From the records below, print exactly the lines starting at the one containing "Task: Click the £14,706 fees cell" and ending at the one containing "868x470 pixels.", ends included, and nothing else.

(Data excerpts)
****

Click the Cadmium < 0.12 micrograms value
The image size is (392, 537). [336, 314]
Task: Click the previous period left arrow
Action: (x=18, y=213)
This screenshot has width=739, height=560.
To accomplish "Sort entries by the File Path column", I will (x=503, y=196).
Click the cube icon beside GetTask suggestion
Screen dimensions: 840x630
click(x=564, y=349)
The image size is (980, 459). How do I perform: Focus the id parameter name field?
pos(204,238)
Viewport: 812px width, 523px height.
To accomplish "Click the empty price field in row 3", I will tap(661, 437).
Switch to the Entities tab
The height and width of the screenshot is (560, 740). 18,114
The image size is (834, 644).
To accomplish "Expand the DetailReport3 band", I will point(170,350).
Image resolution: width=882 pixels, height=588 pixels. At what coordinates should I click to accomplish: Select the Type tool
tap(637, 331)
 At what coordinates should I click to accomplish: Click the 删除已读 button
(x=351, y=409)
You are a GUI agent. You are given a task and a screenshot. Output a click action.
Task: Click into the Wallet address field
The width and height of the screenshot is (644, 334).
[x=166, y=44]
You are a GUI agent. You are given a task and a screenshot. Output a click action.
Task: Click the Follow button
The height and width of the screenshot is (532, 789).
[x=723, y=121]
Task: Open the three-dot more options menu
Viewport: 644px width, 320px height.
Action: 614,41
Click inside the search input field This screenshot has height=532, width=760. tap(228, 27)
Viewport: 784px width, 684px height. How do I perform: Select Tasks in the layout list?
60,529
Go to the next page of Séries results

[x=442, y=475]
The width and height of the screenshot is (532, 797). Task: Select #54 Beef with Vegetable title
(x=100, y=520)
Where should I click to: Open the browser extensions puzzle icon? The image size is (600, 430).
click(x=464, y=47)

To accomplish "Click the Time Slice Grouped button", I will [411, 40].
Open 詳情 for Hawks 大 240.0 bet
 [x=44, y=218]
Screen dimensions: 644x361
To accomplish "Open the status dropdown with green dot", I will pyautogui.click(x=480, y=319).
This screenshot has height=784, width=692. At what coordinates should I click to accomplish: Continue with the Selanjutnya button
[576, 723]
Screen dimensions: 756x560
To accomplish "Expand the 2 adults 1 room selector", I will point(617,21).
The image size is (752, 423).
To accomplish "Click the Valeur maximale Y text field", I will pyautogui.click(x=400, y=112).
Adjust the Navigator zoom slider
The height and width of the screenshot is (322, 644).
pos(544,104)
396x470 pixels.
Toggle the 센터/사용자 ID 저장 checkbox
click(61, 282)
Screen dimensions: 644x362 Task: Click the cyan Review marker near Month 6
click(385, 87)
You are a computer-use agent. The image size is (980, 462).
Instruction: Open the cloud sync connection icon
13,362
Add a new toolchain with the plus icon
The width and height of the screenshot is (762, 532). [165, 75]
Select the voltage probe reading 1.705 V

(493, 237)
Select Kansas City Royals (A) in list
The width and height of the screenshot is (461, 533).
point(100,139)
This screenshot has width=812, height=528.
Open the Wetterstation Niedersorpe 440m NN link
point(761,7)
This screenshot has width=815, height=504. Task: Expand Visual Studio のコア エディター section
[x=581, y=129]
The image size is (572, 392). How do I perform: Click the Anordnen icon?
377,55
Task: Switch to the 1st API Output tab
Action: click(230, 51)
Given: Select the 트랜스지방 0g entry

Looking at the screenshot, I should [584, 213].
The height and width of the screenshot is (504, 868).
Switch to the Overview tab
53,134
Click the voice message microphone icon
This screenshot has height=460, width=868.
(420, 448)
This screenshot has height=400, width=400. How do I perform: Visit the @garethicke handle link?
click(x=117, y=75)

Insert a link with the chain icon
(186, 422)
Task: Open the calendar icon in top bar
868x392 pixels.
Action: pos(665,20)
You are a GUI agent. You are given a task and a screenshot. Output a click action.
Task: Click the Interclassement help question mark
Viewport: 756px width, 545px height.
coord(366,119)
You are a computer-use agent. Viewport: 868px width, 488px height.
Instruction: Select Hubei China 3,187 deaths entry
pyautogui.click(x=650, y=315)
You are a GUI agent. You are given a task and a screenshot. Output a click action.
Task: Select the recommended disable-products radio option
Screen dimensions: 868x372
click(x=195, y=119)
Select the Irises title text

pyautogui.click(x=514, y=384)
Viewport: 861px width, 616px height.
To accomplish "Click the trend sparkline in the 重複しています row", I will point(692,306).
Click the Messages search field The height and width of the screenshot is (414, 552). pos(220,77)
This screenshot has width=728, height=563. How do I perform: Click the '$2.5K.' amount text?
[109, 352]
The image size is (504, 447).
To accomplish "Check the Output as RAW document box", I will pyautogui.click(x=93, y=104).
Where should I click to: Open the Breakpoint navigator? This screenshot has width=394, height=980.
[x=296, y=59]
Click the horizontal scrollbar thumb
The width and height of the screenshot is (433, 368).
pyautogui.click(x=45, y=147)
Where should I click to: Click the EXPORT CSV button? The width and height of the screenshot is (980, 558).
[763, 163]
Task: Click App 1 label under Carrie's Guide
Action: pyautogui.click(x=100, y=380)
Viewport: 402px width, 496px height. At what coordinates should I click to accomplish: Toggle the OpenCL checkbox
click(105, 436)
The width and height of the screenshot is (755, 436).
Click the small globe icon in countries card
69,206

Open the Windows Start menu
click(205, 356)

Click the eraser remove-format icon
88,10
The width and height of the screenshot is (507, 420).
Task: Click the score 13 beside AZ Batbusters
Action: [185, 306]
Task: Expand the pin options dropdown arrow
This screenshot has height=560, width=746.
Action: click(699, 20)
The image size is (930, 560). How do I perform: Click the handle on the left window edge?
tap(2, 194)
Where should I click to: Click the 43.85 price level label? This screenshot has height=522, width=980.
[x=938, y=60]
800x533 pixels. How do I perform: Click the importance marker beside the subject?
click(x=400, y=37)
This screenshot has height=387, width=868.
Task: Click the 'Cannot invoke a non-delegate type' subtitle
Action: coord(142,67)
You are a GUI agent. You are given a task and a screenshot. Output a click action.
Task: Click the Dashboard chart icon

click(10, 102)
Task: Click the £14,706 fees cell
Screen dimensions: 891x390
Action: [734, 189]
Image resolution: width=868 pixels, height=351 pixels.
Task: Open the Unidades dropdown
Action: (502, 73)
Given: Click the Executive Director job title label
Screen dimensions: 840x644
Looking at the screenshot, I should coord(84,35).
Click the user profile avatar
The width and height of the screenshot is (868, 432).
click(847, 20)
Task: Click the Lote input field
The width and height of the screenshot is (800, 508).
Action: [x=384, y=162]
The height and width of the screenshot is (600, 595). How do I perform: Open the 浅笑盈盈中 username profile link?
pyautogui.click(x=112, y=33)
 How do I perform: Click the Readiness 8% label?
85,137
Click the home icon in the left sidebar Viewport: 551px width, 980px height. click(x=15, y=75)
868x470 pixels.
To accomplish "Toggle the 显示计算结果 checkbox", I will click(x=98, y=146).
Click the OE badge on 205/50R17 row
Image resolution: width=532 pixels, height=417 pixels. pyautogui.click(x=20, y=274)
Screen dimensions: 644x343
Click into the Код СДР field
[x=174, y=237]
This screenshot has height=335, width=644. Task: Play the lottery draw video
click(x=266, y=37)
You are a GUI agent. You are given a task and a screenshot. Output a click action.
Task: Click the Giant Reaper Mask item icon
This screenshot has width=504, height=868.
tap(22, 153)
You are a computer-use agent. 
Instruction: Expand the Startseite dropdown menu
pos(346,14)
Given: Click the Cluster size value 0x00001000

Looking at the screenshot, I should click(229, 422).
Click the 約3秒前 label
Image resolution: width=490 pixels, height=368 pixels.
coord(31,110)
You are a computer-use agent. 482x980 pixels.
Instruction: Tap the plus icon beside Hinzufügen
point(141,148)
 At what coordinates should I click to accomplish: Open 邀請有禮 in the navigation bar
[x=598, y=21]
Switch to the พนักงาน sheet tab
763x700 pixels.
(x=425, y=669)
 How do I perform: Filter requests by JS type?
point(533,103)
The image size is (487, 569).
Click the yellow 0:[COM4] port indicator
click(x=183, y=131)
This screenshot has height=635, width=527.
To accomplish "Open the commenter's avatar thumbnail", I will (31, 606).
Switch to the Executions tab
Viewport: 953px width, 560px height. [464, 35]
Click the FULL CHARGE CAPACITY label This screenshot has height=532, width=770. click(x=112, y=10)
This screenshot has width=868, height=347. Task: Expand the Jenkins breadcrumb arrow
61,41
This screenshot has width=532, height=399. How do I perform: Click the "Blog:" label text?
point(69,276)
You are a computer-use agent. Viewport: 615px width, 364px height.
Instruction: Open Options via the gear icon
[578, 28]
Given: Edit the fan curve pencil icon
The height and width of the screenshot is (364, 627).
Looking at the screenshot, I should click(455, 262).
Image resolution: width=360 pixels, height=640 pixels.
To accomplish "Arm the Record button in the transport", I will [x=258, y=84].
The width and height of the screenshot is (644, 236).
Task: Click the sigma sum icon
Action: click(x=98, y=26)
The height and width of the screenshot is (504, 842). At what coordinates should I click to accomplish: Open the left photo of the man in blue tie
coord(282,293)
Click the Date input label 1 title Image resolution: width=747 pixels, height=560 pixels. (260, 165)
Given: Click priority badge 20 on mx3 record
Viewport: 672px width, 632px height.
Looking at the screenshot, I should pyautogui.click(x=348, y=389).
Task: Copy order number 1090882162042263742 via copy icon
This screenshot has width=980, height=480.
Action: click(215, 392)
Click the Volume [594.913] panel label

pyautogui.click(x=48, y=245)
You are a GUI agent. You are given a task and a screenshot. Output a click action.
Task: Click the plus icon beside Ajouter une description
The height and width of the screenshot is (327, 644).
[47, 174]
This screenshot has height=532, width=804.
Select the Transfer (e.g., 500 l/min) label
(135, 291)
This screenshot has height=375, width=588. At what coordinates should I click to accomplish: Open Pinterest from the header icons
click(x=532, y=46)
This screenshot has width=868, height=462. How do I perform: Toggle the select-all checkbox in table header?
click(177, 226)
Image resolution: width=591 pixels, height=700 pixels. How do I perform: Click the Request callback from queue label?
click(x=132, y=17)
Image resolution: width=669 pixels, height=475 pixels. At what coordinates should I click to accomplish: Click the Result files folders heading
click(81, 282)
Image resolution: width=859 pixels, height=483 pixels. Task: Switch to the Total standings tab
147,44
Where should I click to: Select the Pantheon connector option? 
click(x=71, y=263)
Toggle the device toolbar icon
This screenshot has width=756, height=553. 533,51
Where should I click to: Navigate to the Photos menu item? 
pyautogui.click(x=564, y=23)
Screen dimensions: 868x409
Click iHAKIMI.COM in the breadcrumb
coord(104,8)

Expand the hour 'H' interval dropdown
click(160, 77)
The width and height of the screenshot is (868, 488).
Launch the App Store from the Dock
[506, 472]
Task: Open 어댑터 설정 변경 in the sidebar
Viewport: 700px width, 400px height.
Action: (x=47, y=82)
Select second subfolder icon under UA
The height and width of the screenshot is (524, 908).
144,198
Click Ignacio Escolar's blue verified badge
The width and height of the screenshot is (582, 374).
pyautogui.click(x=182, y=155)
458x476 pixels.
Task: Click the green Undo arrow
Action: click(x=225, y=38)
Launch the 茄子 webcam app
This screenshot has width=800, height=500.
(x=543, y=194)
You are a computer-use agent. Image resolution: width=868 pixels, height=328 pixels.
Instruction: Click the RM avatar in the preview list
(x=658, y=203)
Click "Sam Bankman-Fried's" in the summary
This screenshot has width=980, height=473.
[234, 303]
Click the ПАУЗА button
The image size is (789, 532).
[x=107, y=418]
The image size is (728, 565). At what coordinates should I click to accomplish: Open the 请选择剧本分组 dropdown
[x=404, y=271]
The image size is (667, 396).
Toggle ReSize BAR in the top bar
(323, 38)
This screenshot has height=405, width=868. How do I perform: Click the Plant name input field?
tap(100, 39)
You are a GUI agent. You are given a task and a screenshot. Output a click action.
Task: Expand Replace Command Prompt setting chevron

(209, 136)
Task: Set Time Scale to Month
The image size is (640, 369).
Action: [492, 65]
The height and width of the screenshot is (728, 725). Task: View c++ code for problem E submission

****

Expected output:
Task: Click the £14,706 fees cell
Screen dimensions: 891x390
Action: [734, 189]
Image resolution: width=868 pixels, height=351 pixels.
Task: Open the Unidades dropdown
Action: (502, 73)
Given: Click the Executive Director job title label
Screen dimensions: 840x644
Looking at the screenshot, I should coord(84,35).
Click the user profile avatar
The width and height of the screenshot is (868, 432).
click(847, 20)
Task: Click the Lote input field
The width and height of the screenshot is (800, 508).
Action: [x=384, y=162]
The height and width of the screenshot is (600, 595). How do I perform: Open the 浅笑盈盈中 username profile link?
pyautogui.click(x=112, y=33)
 How do I perform: Click the Readiness 8% label?
85,137
Click the home icon in the left sidebar Viewport: 551px width, 980px height. click(x=15, y=75)
868x470 pixels.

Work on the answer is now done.